▶ Problem requirements: Return exactly the lines that run from the one containing "Accept All Cookies [button] (1810, 1338)" to the end of the entries, with both ends included.

▶ Stored data entries:

────────

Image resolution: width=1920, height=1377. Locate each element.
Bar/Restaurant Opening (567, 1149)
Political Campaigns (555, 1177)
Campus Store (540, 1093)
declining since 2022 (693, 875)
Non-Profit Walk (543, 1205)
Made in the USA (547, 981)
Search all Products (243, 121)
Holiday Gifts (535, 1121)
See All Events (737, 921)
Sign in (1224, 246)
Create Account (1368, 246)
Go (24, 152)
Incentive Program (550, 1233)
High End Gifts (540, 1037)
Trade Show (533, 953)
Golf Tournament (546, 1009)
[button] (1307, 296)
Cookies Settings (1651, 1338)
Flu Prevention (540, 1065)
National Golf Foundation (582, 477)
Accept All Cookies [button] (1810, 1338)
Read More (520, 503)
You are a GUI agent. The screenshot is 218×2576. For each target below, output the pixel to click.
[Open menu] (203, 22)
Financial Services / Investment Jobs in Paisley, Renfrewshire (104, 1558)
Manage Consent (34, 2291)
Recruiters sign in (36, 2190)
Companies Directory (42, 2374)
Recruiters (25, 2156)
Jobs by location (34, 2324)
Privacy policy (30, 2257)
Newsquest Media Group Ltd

────────

▶ Solution for this problem:
Accept All Cookies [button] (1810, 1338)
Read More (520, 503)
You are a GUI agent. The screenshot is 218×2576. For each target below, output the pixel to click.
[Open menu] (203, 22)
Financial Services / Investment Jobs in Paisley, Renfrewshire (104, 1558)
Manage Consent (34, 2291)
Recruiters sign in (36, 2190)
Companies Directory (42, 2374)
Recruiters (25, 2156)
Jobs by location (34, 2324)
Privacy policy (30, 2257)
Newsquest Media Group Ltd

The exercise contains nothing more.